Hello, Thank you for the advice. Here is a reprex of my df. Each row is a person and variables with conditions represent whether the person has a condition or not (1/0). I want to plot age or age_group on x and prevalence of several diseases along y, one line per disease. I think I need to change the df but can't work out how to have one variable for all diseases for each person?

Thanks

conditions_df(
~ID, ~Age, ~Sex, ~CarsQuintile, ~age_group, ~CarsQuintile_group, ~Diabetes, ~Asthma, ~Stroke, ~Heart.attack, ~COPD, ~Hypertension, ~Eczema, ~Depression,
1L, 18L, 1L, 2L, "18 - 24", 3L, 1L, 1L, 0L, 1L, 0L, 0L, 0L, 0L,
2L, 77L, 1L, 1L, "65 - 74", 1L, 0L, 1L, 1L, 1L, 0L, 0L, 1L, 0L,
3L, 25L, 1L, 3L, "25 - 34", 4L, 0L, 0L, 0L, 0L, 0L, 1L, 0L, 0L,
4L, 30L, 1L, 1L, "25 - 34", 3L, 0L, 0L, 0L, 0L, 0L, 0L, 0L, 1L,
5L, 54L, 1L, 1L, "55 - 64", 1L, 0L, 0L, 0L, 0L, 0L, 1L, 1L, 0L,
6L, 78L, 1L, 5L, "75 - 84", 5L, 1L, 1L, 0L, 1L, 0L, 0L, 0L, 0L,
7L, 69L, 1L, 1L, "65 - 74", 1L, 1L, 1L, 0L, 1L, 0L, 1L, 0L, 0L,
8L, 62L, 1L, 1L, "55 - 64", 2L, 0L, 0L, 0L, 0L, 0L, 0L, 0L, 1L,
9L, 68L, 1L, 5L, "55 - 64", 1L, 1L, 1L, 0L, 1L, 0L, 0L, 1L, 0L,
10L, 63L, 1L, 1L, "55 - 64", 3L, 1L, 0L, 0L, 1L, 0L, 0L, 0L, 0L
)

I didn't understand your comment about CMM_binary, and your example didnt include anything called MM_binary for me to understand your intentions aside from your follow up post text that said you wanted to plot the proportion of disease cases by age. I think this delivers that:


library(tidyverse)
conditions_df <- tribble(
  ~ID, ~Age, ~Sex, ~CarsQuintile, ~age_group, ~CarsQuintile_group, ~Diabetes, ~Asthma, ~Stroke, ~Heart.attack, ~COPD, ~Hypertension, ~Eczema, ~Depression,
  1L, 18L, 1L, 2L, "18 - 24", 3L, 1L, 1L, 0L, 1L, 0L, 0L, 0L, 0L,
  2L, 77L, 1L, 1L, "65 - 74", 1L, 0L, 1L, 1L, 1L, 0L, 0L, 1L, 0L,
  3L, 25L, 1L, 3L, "25 - 34", 4L, 0L, 0L, 0L, 0L, 0L, 1L, 0L, 0L,
  4L, 30L, 1L, 1L, "25 - 34", 3L, 0L, 0L, 0L, 0L, 0L, 0L, 0L, 1L,
  5L, 54L, 1L, 1L, "55 - 64", 1L, 0L, 0L, 0L, 0L, 0L, 1L, 1L, 0L,
  6L, 78L, 1L, 5L, "75 - 84", 5L, 1L, 1L, 0L, 1L, 0L, 0L, 0L, 0L,
  7L, 69L, 1L, 1L, "65 - 74", 1L, 1L, 1L, 0L, 1L, 0L, 1L, 0L, 0L,
  8L, 62L, 1L, 1L, "55 - 64", 2L, 0L, 0L, 0L, 0L, 0L, 0L, 0L, 1L,
  9L, 68L, 1L, 5L, "55 - 64", 1L, 1L, 1L, 0L, 1L, 0L, 0L, 1L, 0L,
  10L, 63L, 1L, 1L, "55 - 64", 3L, 1L, 0L, 0L, 1L, 0L, 0L, 0L, 0L
)

# add more here as needed
dis_vec <- c("Diabetes", "Asthma", "Stroke")
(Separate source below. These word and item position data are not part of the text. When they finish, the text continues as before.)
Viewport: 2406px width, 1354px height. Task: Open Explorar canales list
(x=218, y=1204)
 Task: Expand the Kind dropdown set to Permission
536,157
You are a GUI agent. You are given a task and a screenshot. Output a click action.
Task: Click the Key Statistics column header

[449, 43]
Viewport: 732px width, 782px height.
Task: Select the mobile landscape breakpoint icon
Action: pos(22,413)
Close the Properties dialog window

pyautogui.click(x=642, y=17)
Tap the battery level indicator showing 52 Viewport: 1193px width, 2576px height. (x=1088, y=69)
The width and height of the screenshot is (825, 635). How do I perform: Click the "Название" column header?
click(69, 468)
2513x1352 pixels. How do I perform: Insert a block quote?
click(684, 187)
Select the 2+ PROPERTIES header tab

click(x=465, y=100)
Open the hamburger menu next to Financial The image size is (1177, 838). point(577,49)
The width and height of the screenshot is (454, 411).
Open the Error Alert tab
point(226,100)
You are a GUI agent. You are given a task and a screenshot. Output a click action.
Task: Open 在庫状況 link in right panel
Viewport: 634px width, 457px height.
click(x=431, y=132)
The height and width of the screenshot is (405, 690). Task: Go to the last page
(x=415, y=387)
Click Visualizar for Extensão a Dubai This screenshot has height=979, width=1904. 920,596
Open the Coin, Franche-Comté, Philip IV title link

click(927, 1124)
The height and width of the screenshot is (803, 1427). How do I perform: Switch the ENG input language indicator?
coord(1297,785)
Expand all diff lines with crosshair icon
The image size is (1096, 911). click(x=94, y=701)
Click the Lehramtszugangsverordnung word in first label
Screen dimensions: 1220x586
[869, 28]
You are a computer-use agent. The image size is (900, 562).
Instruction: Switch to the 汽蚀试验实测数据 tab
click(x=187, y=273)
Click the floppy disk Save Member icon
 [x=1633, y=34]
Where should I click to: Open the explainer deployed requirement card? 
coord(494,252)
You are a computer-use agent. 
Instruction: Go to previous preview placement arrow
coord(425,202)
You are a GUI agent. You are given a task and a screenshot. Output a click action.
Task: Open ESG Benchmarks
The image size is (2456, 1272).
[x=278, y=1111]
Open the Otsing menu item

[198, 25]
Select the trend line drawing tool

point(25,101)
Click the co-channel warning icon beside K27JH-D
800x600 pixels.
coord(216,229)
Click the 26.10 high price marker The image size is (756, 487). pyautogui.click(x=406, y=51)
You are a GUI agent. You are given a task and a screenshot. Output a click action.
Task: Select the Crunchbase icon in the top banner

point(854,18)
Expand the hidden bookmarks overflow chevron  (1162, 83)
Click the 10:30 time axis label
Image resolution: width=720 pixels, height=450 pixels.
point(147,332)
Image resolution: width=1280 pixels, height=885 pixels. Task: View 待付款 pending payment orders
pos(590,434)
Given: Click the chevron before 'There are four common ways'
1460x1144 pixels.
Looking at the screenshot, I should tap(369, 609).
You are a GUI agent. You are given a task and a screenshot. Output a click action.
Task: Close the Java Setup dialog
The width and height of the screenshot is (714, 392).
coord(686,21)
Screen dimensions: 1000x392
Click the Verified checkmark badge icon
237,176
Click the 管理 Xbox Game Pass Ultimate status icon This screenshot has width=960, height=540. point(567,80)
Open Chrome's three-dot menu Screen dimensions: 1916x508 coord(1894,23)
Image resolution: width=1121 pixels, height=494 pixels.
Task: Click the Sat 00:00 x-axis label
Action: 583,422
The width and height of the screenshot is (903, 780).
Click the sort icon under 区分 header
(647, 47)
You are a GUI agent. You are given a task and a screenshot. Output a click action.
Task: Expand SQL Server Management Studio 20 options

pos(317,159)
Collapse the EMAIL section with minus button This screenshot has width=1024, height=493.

(smry_cond <- conditions_df %>% 
    group_by(age_group) %>%
  summarise(across(
    .cols = dis_vec,
    .fns  = ~ sum(. == 1) / n()
  )))

(smry_long <- pivot_longer(smry_cond,
                            cols = -age_group
                          ) %>%
                            mutate(age_group = 
                                     factor(age_group)))

ggplot(data = smry_long) +
  aes(x = age_group, y = value,
      group = name, color = name) +
  geom_line(size = 2, alpha = .7)

This is brilliant, thank you so much! This is exactly what I was trying to achieve. Apologies about the MM_binary comment, in the reprex I changed to variable name to make it easier make an example. Really appreciate your help.